# [INSTRUCTIONS FOR THE TASK]
Across the listing, tally the lines in which the word "message" occurs, then report the tally alone.

# [DATASET EXTRACT]

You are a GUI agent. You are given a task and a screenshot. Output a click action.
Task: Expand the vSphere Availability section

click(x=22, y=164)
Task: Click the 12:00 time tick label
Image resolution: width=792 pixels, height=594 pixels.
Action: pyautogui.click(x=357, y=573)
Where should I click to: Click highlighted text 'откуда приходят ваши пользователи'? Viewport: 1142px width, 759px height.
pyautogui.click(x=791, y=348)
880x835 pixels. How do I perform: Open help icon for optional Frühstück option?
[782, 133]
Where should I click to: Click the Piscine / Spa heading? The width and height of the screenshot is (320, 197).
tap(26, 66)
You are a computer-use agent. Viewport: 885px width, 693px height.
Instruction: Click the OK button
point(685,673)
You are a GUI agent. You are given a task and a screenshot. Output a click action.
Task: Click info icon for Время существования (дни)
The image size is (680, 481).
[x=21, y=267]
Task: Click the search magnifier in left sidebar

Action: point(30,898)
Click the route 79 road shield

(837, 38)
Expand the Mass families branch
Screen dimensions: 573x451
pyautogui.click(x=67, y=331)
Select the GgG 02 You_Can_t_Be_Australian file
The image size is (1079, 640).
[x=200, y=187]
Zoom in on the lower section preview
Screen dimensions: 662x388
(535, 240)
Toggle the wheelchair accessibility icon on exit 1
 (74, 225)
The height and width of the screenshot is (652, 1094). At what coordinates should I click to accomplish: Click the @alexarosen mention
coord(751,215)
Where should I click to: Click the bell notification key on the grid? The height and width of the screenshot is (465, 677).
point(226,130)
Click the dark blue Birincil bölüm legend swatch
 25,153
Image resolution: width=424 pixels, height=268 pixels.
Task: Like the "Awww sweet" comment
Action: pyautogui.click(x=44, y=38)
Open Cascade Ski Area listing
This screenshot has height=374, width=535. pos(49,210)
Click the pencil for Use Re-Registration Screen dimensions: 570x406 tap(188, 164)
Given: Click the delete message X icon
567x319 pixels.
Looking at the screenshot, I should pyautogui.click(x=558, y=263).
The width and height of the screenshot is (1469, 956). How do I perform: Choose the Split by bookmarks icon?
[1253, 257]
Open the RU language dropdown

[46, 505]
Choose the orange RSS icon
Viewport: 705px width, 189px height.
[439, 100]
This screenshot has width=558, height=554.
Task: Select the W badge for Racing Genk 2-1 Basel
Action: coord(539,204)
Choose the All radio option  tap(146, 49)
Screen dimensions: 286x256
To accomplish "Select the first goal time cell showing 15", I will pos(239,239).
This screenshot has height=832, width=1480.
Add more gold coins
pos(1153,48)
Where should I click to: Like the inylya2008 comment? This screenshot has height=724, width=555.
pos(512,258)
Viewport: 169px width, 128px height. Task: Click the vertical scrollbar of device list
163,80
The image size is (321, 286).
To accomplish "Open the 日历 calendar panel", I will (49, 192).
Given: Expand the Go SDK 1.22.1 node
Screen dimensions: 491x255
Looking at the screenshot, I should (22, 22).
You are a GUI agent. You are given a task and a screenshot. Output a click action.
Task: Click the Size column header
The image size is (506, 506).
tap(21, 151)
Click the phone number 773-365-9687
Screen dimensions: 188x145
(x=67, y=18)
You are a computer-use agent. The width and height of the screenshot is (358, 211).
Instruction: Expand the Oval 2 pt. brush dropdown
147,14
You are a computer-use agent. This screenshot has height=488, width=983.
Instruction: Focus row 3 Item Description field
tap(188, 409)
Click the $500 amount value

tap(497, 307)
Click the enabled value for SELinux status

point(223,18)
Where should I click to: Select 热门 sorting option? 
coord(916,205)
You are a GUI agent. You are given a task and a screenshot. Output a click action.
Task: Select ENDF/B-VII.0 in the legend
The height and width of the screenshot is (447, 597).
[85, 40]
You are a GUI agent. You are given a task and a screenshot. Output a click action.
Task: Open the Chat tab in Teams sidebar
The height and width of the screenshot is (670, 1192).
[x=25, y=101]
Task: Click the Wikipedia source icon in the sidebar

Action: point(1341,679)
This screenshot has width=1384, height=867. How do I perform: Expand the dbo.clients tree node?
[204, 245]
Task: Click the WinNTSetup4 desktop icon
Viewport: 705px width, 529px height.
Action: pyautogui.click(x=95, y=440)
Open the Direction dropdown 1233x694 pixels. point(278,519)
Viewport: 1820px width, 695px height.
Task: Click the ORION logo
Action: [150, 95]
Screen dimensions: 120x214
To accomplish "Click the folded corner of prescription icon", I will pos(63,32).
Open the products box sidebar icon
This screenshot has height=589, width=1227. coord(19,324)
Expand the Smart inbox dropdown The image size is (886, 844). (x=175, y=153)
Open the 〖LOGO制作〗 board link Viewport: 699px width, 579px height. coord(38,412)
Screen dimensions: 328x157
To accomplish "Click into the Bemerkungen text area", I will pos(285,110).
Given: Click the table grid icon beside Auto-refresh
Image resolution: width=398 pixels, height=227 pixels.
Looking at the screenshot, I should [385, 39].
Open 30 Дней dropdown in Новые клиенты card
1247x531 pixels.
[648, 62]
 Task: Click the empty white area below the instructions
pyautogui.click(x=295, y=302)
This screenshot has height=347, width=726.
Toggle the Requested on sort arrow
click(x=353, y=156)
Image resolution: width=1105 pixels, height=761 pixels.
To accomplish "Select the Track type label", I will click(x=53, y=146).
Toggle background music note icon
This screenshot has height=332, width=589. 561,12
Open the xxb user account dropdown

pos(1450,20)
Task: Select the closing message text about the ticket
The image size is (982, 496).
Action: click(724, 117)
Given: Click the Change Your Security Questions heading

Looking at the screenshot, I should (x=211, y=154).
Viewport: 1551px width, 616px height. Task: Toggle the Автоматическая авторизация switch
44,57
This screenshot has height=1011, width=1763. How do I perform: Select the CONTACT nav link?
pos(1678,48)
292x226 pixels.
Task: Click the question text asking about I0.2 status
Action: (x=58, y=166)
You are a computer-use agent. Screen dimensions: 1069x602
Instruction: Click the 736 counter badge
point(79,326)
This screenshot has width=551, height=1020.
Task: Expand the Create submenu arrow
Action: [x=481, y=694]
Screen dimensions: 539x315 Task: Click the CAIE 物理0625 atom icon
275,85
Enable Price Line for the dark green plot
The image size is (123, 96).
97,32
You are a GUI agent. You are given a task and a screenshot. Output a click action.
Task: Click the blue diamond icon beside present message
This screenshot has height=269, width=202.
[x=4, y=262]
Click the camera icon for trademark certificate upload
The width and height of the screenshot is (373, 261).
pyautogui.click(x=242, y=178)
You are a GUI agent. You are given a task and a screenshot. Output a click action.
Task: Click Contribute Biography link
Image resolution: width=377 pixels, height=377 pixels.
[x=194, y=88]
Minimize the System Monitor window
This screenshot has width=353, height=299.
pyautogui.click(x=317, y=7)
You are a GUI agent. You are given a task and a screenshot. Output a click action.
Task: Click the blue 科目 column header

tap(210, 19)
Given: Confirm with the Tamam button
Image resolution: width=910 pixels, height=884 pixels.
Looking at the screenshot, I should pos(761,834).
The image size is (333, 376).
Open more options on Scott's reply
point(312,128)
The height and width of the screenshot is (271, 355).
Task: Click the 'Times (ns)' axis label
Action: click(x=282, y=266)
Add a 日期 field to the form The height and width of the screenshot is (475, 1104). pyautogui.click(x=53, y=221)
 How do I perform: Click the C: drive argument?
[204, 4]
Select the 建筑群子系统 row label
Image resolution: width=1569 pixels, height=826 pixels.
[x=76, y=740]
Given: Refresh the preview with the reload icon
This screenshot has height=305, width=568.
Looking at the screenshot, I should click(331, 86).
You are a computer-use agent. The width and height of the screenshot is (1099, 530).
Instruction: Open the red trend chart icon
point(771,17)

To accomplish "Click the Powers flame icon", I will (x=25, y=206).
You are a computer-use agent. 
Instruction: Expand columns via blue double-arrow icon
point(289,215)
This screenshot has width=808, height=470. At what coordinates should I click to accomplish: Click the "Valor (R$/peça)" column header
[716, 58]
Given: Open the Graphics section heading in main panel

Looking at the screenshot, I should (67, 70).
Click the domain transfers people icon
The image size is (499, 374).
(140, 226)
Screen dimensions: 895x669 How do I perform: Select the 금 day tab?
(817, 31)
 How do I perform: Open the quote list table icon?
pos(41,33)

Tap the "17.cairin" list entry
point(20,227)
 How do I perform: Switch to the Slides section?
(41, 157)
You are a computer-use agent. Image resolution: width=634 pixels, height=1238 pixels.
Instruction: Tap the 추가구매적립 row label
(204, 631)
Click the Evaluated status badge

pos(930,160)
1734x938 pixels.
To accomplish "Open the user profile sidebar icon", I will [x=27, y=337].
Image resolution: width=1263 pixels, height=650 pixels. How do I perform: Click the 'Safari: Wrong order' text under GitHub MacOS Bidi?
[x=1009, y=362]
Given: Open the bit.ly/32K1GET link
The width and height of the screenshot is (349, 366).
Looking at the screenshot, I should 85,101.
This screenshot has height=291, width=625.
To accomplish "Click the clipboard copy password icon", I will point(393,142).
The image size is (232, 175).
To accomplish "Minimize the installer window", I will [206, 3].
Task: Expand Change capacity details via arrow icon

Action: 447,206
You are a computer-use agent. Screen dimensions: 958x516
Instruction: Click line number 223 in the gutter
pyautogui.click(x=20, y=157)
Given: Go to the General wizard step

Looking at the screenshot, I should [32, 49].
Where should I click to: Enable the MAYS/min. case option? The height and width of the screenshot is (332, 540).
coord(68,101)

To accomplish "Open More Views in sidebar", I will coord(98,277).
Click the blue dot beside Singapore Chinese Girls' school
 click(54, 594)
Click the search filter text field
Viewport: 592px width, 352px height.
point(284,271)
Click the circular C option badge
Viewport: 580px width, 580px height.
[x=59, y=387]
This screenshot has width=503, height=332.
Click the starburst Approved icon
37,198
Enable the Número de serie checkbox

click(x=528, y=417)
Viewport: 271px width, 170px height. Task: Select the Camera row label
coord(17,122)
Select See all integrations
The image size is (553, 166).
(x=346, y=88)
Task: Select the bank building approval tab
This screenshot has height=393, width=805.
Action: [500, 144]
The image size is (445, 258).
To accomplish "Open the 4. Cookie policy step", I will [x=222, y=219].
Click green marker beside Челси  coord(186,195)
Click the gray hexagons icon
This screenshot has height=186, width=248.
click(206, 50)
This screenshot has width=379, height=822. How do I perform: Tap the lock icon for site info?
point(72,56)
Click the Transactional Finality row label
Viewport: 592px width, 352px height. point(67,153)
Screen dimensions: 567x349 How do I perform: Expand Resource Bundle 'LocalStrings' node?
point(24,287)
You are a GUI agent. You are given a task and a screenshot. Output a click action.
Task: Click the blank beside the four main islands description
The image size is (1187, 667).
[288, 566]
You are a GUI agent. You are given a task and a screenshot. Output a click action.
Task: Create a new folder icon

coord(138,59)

# [TASK SOLUTION]
3